Increasingly, planners are specializing in areas like heritage preservation, environmental protection, parks and recreation, resource management and economic development. In Metro Vancouver, those planners who specialize in housing policy have become particularly busy.
In developing a plan for a particular property, neighbourhood or whole town or city, planners must take into account a wide array of considerations. These include Official Community Plans and zoning bylaws, sustainability objectives, traffic congestion and air pollution, neighbourhood crime, potential impacts on land values, and relevant legislation.
The importance of the urban planner has been increasing throughout the 21st century, especially in British Columbia as we begin to face increased population growth, climate change and other impacts of unsustainable development. Consequently, a planner can no longer be considered a white collar or blue collar professional; rather he or she is becoming a green collar professional.
Professional planners in British Columbia and the Yukon are members of the Planning Institute of British Columbia (PIBC), which has been dedicated to the advancement of the planning profession for more than 54 years. Fully qualified professional or certified members of PIBC have the exclusive right and privilege to utilize the title “Registered Professional Planner” and designation “RPP” in B.C. They may also use the designation “MCIP” to indicate their professional status nationally with the Canadian Institute of Planners.
Professional planners are faced with a number of particular challenges due to our constricted land supply and desirability as a place to live and work. Looking to the future, I see three areas requiring more concerted effort by planners, working closely with other professionals, governments and the broader public.
The first relates to housing affordability. Our housing supply is not keeping up with demand, and too often the types of housing being built are too expensive, especially for first-time buyers wanting to stay here. Much is reported about the need for increased densities, and while many question whether more density will necessarily lead to more affordability, there is a consensus among planners that it is extremely difficult to have affordability without density.
The second area relates to physical health. While readers might question what planning has to do with health, it is worth remembering that in the beginning, the primary purpose of zoning bylaws was to protect physical health by separating noxious uses and residential areas.
Today this is not as significant a challenge. However, research by UBC’s Dr. Lawrence Frank and others has demonstrated that the layout and density of a neighbourhood can have direct bearing on the physical health of its residents. Children who can bike or walk to school are less likely to be obese than those who must be driven. Similarly, adults living in dense, walkable and complete neighbourhoods are more likely to be healthier and less obese. To find out how healthy your neighbourhood might be, check its walkability index at www.walkscore.com.

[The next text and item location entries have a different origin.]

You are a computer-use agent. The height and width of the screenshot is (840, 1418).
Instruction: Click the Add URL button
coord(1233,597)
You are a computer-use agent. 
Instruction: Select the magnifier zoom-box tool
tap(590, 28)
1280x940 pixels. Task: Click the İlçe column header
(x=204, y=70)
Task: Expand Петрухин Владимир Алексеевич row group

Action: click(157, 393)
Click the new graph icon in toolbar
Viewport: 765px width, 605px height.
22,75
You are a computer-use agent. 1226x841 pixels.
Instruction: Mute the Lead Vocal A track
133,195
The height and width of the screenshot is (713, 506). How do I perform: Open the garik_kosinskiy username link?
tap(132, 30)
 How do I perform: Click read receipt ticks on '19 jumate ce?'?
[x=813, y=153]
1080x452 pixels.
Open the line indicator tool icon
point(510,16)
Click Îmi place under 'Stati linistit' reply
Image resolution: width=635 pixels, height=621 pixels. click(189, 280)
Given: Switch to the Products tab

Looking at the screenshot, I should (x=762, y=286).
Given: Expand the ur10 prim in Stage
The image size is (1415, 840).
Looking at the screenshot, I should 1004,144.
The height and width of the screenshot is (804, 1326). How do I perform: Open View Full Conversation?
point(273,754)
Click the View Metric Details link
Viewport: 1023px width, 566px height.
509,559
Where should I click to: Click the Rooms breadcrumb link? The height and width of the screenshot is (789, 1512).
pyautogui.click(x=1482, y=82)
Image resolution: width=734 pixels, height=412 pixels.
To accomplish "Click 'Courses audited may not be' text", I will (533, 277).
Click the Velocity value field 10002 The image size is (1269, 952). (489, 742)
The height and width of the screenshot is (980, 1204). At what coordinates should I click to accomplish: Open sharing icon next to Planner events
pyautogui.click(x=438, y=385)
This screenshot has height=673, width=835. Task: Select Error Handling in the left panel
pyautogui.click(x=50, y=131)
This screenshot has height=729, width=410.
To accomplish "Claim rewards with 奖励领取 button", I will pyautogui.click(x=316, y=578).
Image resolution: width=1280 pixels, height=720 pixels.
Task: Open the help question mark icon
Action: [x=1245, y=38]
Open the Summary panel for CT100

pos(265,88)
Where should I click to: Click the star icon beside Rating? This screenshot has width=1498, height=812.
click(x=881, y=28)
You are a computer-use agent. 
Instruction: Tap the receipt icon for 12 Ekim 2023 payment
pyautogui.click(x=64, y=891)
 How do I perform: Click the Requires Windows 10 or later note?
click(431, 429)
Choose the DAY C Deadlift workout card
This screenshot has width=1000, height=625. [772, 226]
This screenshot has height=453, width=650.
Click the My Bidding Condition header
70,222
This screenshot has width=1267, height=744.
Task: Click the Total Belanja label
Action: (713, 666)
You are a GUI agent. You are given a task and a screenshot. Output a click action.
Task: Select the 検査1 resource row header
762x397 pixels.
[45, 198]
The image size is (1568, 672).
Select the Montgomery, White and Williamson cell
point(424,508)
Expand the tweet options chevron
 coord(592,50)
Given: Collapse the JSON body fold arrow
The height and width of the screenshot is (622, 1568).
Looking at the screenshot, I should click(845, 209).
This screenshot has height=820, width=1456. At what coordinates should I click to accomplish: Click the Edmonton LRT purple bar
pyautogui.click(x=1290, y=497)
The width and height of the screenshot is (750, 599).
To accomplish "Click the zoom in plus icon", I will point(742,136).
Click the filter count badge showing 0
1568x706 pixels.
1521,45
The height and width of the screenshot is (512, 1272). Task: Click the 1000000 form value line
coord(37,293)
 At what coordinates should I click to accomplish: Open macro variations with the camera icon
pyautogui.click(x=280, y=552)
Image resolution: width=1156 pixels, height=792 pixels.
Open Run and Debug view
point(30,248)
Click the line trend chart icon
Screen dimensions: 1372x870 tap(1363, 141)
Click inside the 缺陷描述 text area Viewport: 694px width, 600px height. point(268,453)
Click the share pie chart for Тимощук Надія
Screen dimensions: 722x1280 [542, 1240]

The final area is sense of community. As evidenced by recent Vancouver Foundation surveys, despite the accolades that Vancouver often receives as a most livable city, there appears to be a growing sense of disconnection and isolation among residents of many Lower Mainland neighbourhoods. Good planning can help address this by creating welcoming spaces where people want to congregate and meet one another. In some cases, these may be parks or public squares; however, they might also be well-designed communal gardens or community spaces within a rental or condominium development.
While many may question whether B.C.’s planners have been doing a good job, internationally, they are highly regarded for the quality of our province’s urban and rural planning. While there is much more to be done, this is something worth celebrating.
Michael Geller is a 25 year member of the PIBC and Fellow of the Canadian Institute of Planners.